Arrange every line of the rows below into a Markdown table with the columns "No." and "Line," skipping blank lines. Omit the pictures from your table.
-- begin INPUT DATA --
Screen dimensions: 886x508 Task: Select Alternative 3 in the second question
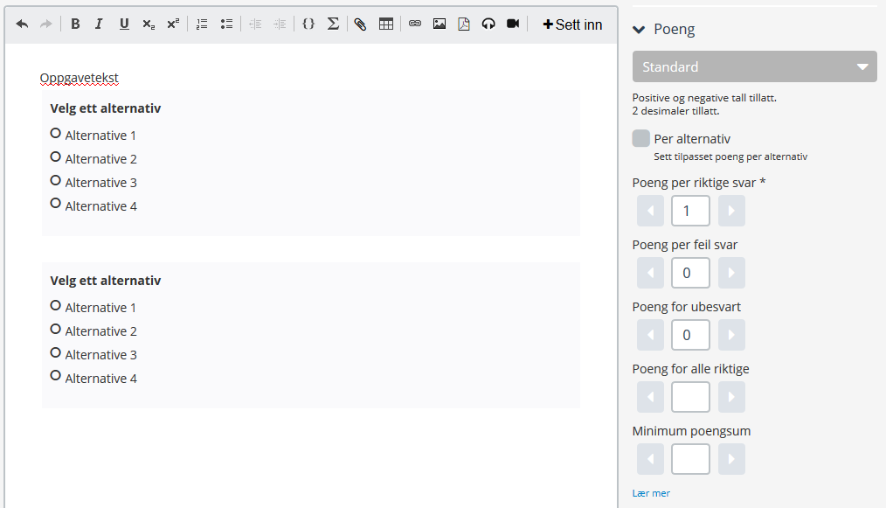click(x=56, y=353)
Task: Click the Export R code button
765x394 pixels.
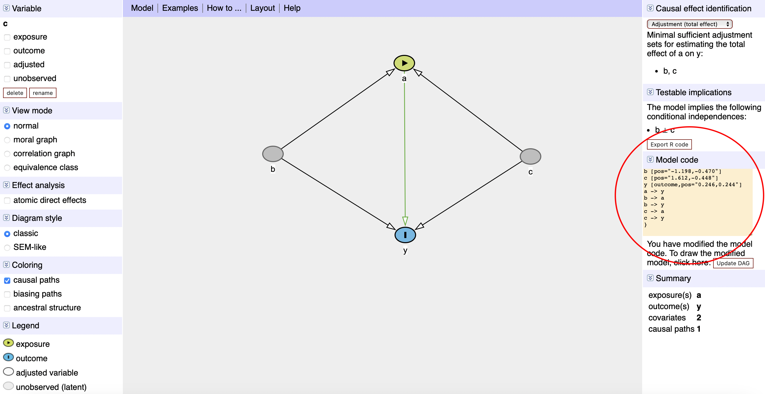Action: pos(669,144)
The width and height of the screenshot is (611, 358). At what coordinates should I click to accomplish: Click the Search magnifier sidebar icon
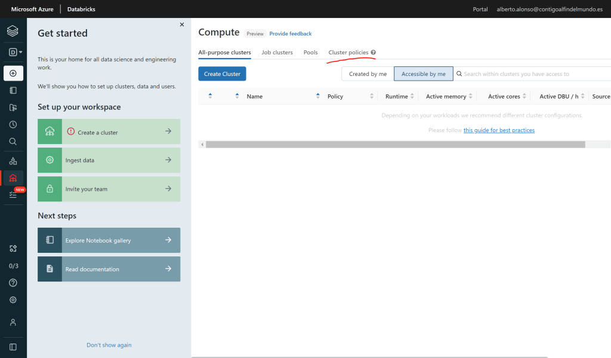tap(13, 142)
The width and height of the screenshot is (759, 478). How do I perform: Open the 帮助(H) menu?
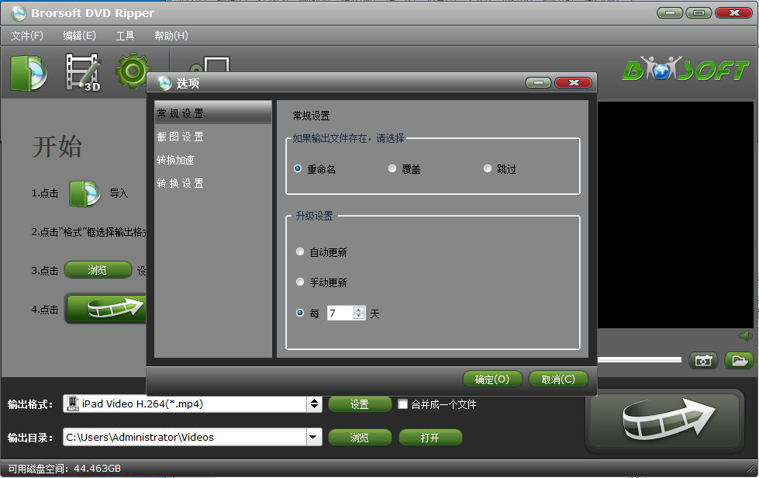(171, 35)
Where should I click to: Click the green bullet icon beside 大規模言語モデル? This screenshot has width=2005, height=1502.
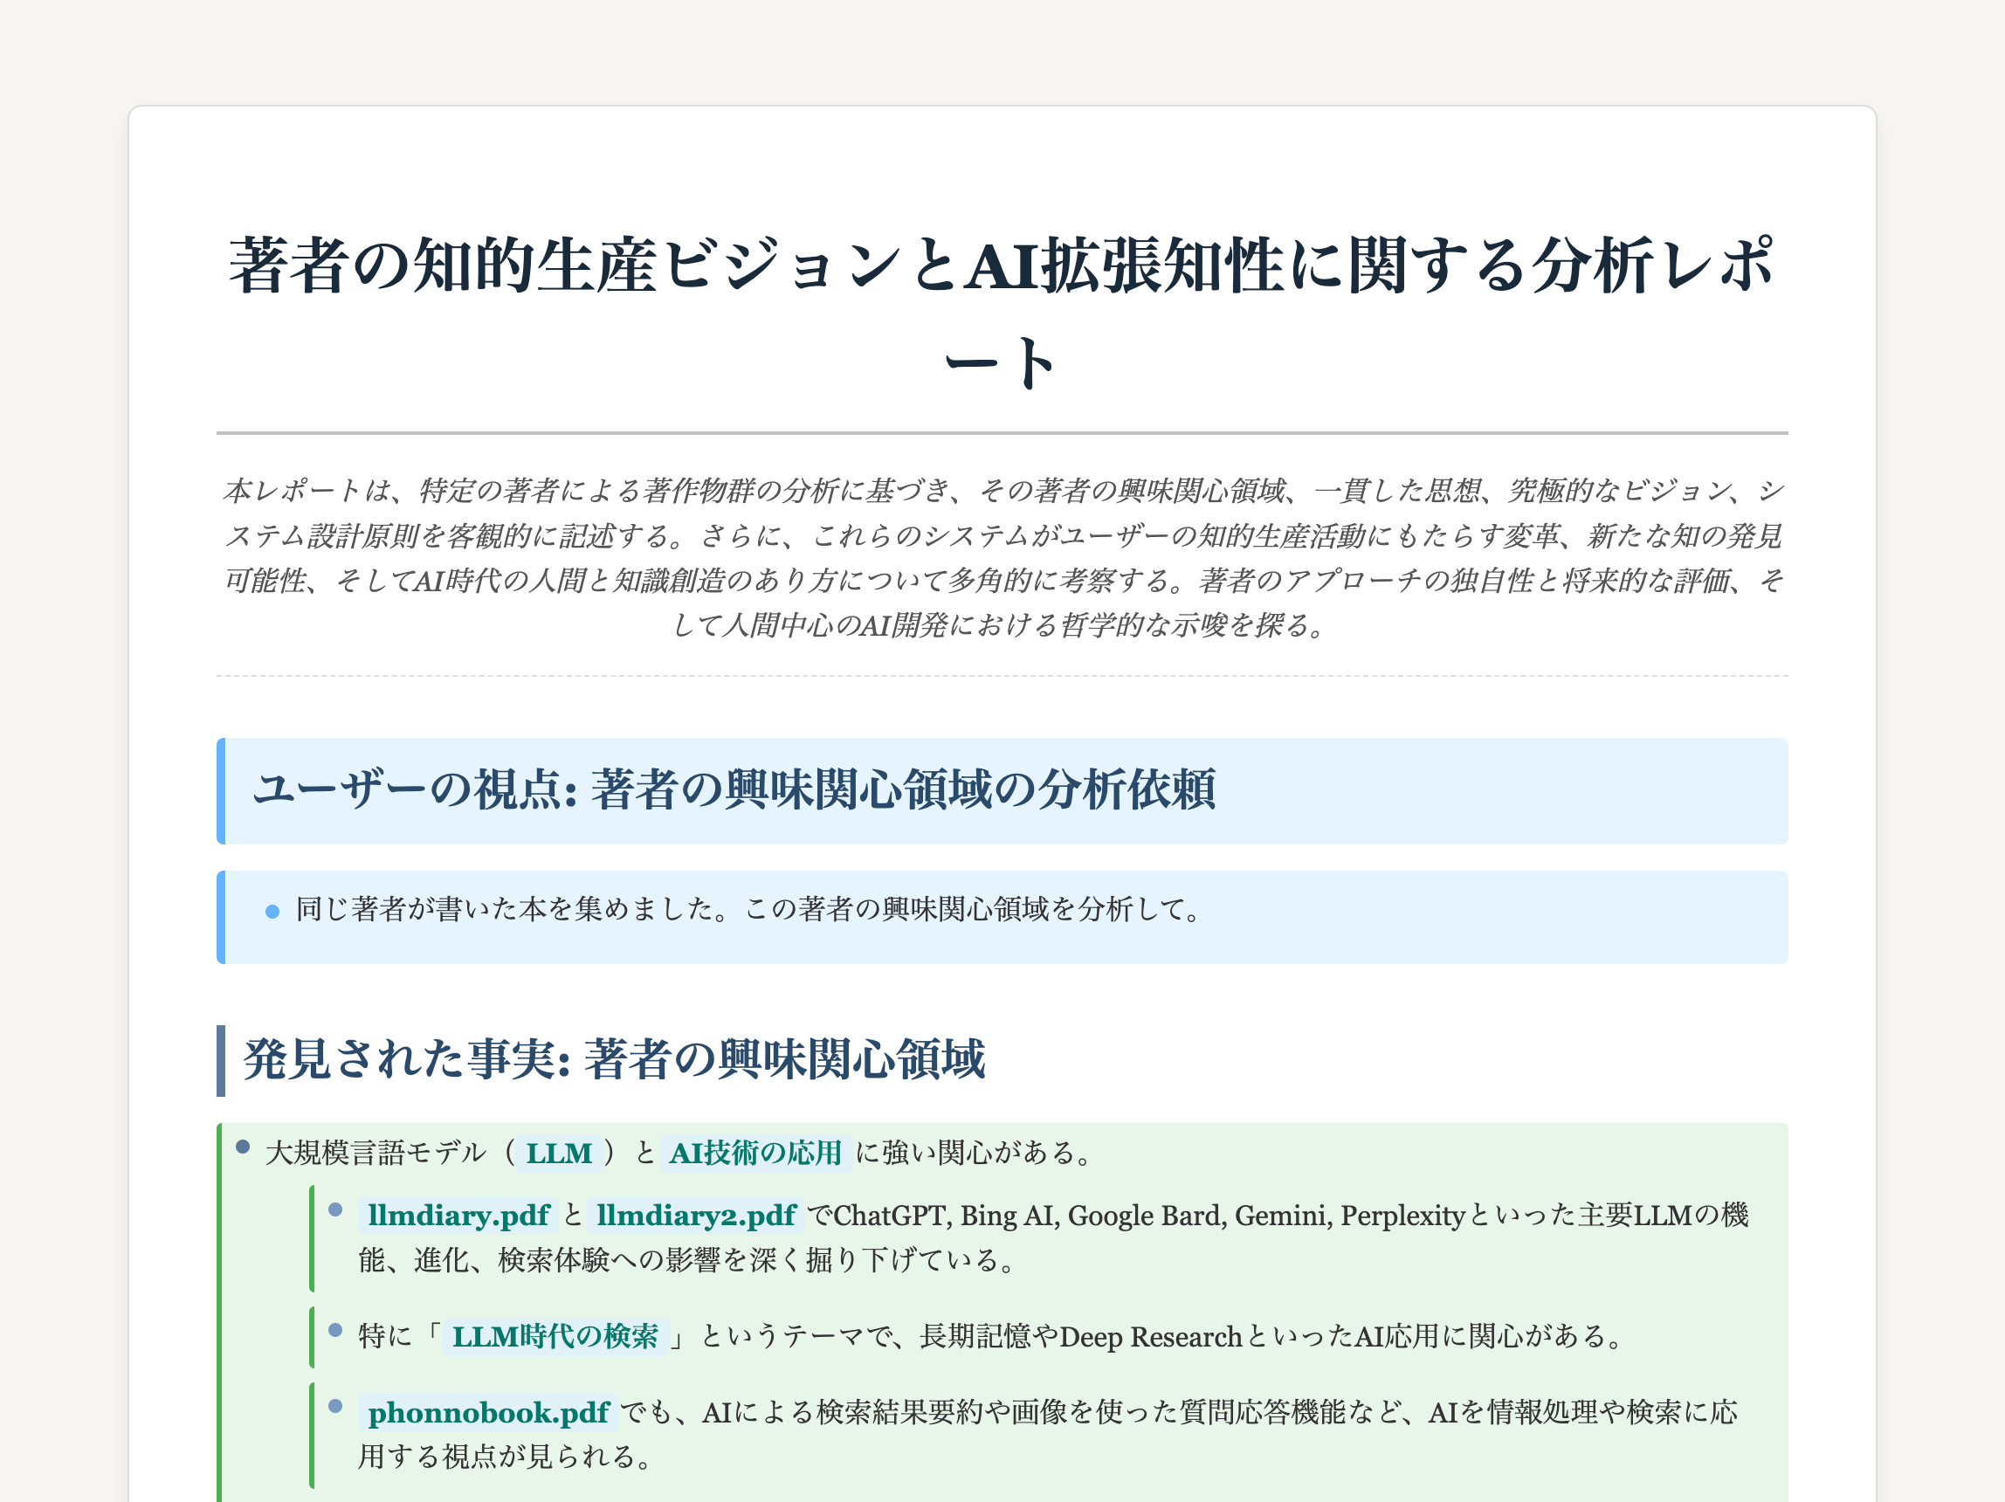243,1148
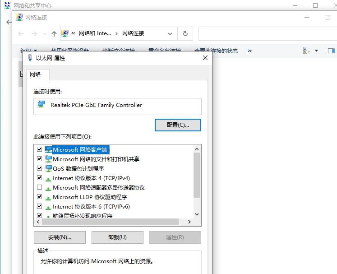The image size is (337, 274).
Task: Expand the address bar history dropdown
Action: (x=170, y=34)
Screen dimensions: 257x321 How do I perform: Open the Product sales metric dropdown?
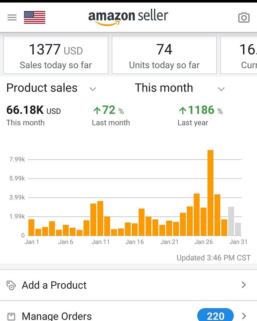(x=92, y=89)
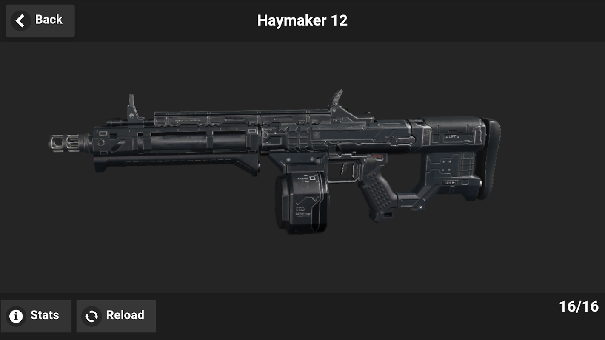
Task: Click the Haymaker 12 title text
Action: point(303,20)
-- end INPUT DATA --
TASK OUTPUT:
| No. | Line |
|---|---|
| 1 | Screen dimensions: 886x508 Task: Select Alternative 3 in the second question |
| 2 | click(x=56, y=353) |
| 3 | Task: Click the Export R code button |
| 4 | 765x394 pixels. |
| 5 | Action: pos(669,144) |
| 6 | The width and height of the screenshot is (611, 358). At what coordinates should I click to accomplish: Click the Search magnifier sidebar icon |
| 7 | tap(13, 142) |
| 8 | The width and height of the screenshot is (759, 478). How do I perform: Open the 帮助(H) menu? |
| 9 | (171, 35) |
| 10 | Where should I click to: Click the green bullet icon beside 大規模言語モデル? This screenshot has width=2005, height=1502. |
| 11 | 243,1148 |
| 12 | The image size is (337, 274). |
| 13 | Task: Expand the address bar history dropdown |
| 14 | Action: (x=170, y=34) |
| 15 | Screen dimensions: 257x321 How do I perform: Open the Product sales metric dropdown? |
| 16 | (x=92, y=89) |
| 17 | Task: Click the Haymaker 12 title text |
| 18 | Action: point(303,20) |